You can certainly get by with a CRO. Back in the days before the DSO, it was common to introduce code at various places to produce repeatable trigger signals. You can still use the technique now, but it can turn in to a time consuming rabbit hole, not to mention the increased Heisenberg uncertainty added to the mix.

If the choice is between a 4 channel 100MHz DSO like a DS1054Z, and a 4 channel 400MHz CRO, bearing in mind the additional features of the DS1054Z and in spite of the reduced bandwidth, I'd definitely go for the DS1054Z for low to medium speed MCU applications.

About serial decode: I was brought up without it, and I before I had a scope with serial decode/trigger I used a USB logic analyser, and before that I decoded it by eye on the scope.
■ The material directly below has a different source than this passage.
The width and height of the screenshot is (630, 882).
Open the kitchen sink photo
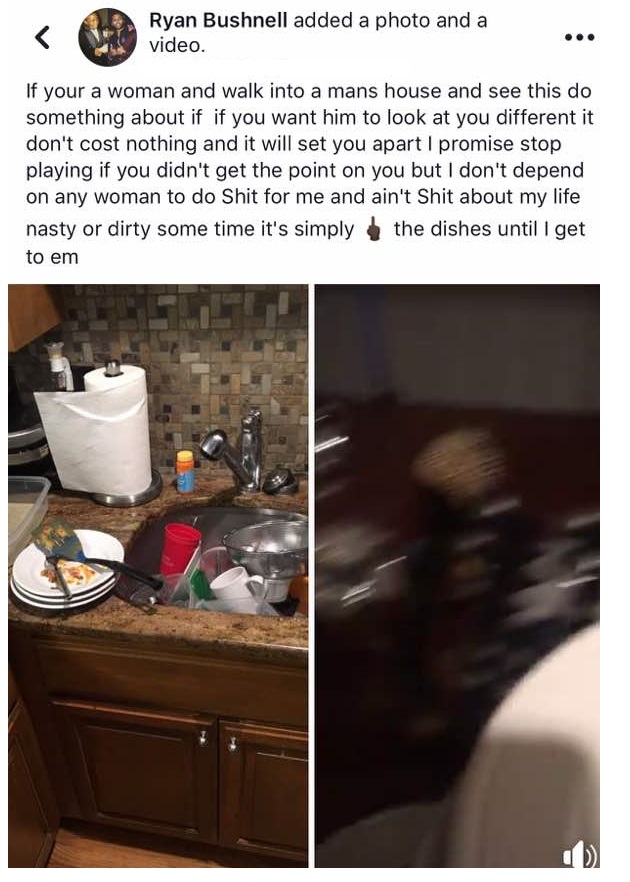158,575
I know a lot of people recommend both an LA and a scope. The serial decode on the DS1054Z is certainly limited as others have mentioned, but that is where the serial trigger functionality becomes important. Note that you can decode a reasonably long capture, but it will only decode what's displayed on screen, so you'd have to zoom in and scroll through the captured waveforms.

Note that two channels severely limits you when doing serial decodes such as SPI.

[BenKenobi]

Note that two channels severely limits you when doing serial decodes such as SPI

And that's what I figured - I want at least Clock, MISO and MOSI for that, so thats 2 + 1 ext or 4 channel and I don't know if I really want the mucking about with 2 + 1.

I could of course move away from SPI but then you need to find a device that meets your needs in I2C - I'd rather make the tool fit the needs than tailor my needs around the tool.